The U.S. Food and Drug Administration (FDA) today approved Roche Xofluza ™ (baloxavir marboxil) for the treatment of acute uncomplicated influenza (flu) in patients 12 years of age and older who have been symptomatic for no more than 48 hours.
“This is the first new antiviral flu treatment with a novel mechanism of action approved by the FDA in nearly 20 years. With thousands of people getting the flu every year, and many people becoming seriously ill, having safe and effective treatment alternatives is critical. This novel drug provides an important, additional treatment option,” said FDA Commissioner Scott Gottlieb, M.D. “While there are several FDA-approved antiviral drugs to treat flu, they are not a substitute for yearly vaccination. Flu season is already well underway, and the U.S. Centers for Disease Control and Prevention recommends getting vaccinated by the end of October, as seasonal flu vaccine is one of the most effective and safest ways to protect yourself, your family and your community from the flu and serious flu-related complications, which can result in hospitalizations. Yearly vaccination is the primary means of preventing and controlling flu outbreaks.”

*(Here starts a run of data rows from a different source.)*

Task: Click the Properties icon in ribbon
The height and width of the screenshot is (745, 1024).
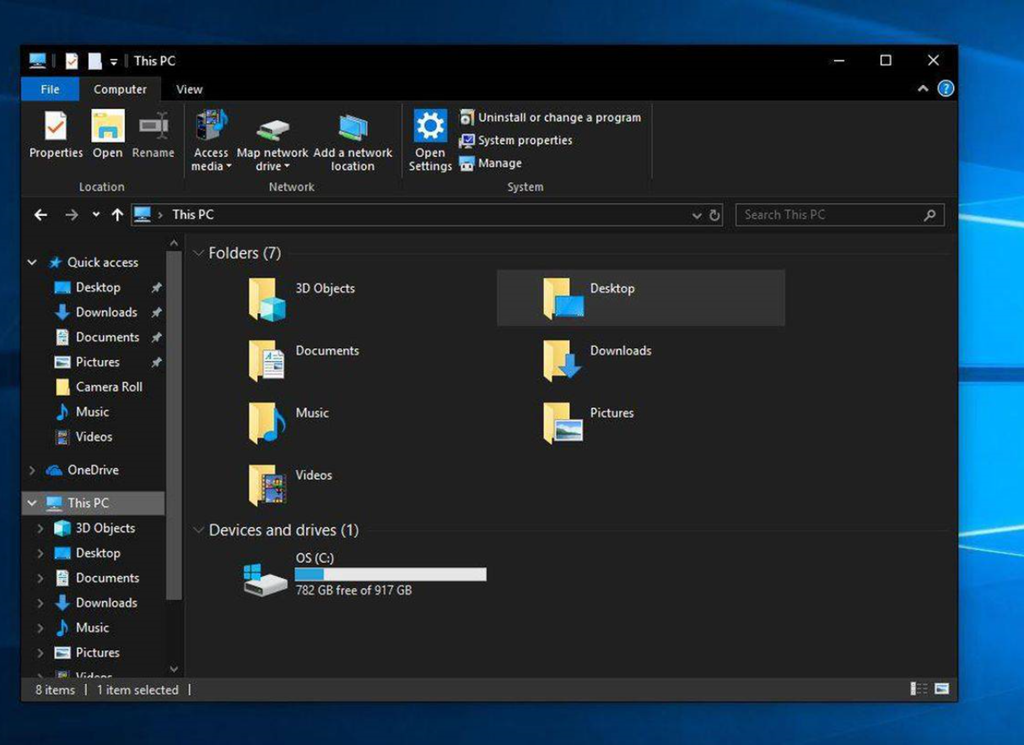Action: 55,127
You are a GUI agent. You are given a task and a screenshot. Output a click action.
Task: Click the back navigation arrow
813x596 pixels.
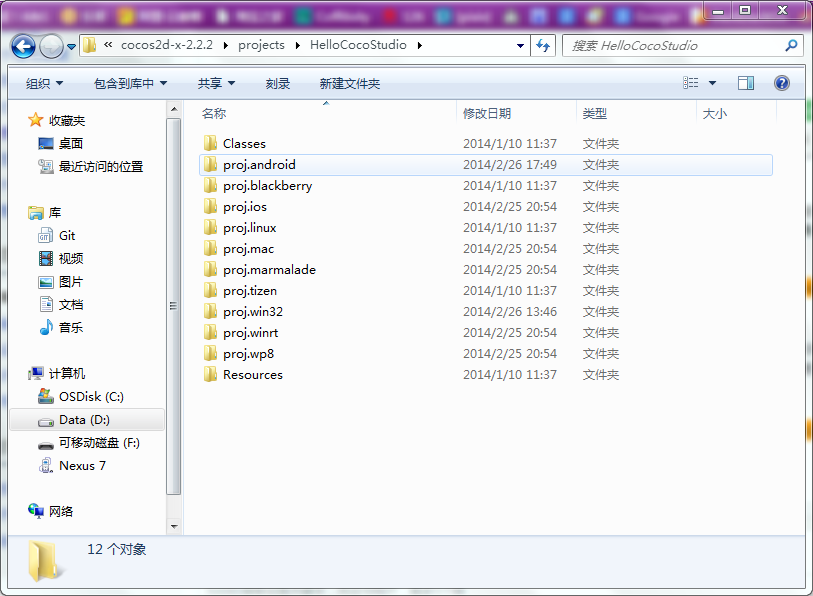[22, 46]
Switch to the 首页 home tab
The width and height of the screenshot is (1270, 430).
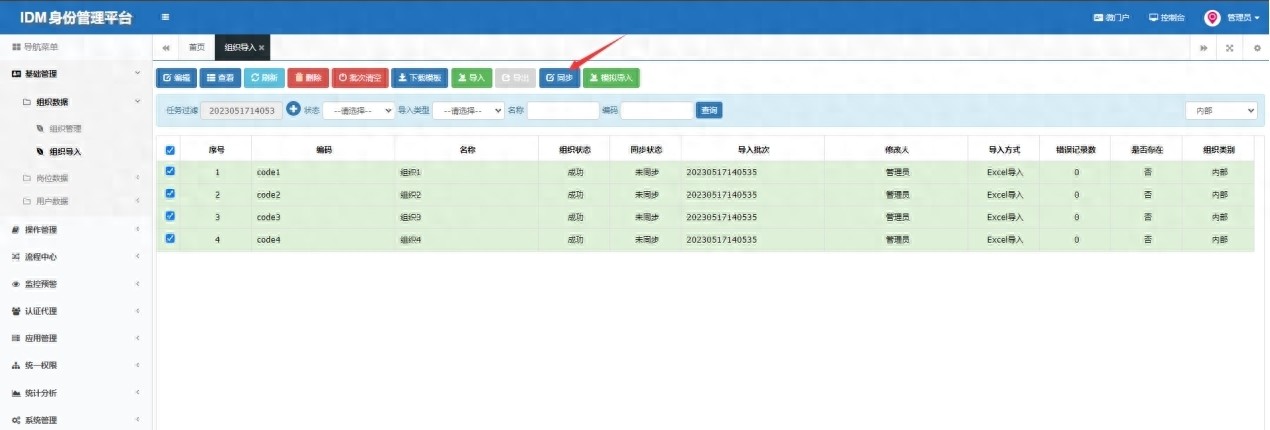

Influenza is a severe infectious disease worldwide with annual epidemics of 3 to 5 million cases of severe disease, millions of hospitalizations and up to 650,000 deaths worldwide.
The safety and efficacy of this single dose, antiviral drug Xofluza, was proved by the results of two randomized controlled clinical trials of 1,832 patients recently published in the 6 September 2018 issue of the New England Journal of Medicine. In phase III CAPSTONE-1 trial, participants were randomized to receive either Xofluza, a placebo, or another antiviral flu treatment within 48 hours of experiencing flu symptoms.
Xofluza significantly reduced the duration of flu symptoms by more than one day (median time 54 hours versus 80 hours; p<0.001) as compared to placebo. The efficacy was comparable to oseltamivir when it comes to duration of symptoms, but Xofluza significantly reduced the viral load 1 day after the start of therapy.
In the other phase 2 trial, the median time to alleviation of influenza symptoms was 23.4 to 28.2 hours shorter in the baloxavir groups than in the placebo group (P<0.05).
Thus, single-dose baloxavir was superior to placebo in alleviating influenza symptoms and was superior to both oseltamivir and placebo in reducing the viral load one day after initiation of the trial regimen in patients with uncomplicated influenza.
The most common adverse reactions in patients taking Xofluza included diarrhea and bronchitis, nausea, common cold symptoms (nasopharyngitis) and headache.
FDA approved Xofluza under priority review, and the drug will be available across the U.S. in the coming weeks. Xofluza was discovered by Japanese drug maker Shionogi & Co., Ltd and was its 10mg/20mg tablets were approved by the Ministry of Health, Labour and Welfare in Japan in February 2018 for the treatment of Influenza Types A and B.
The drug is being further developed and commercialized globally in collaboration with the Roche Group (which includes Genentech in the US). Under the terms of this agreement, Roche holds worldwide rights to Xofluza excluding Japan and Taiwan, which will be retained exclusively by Shionogi & Co., Ltd.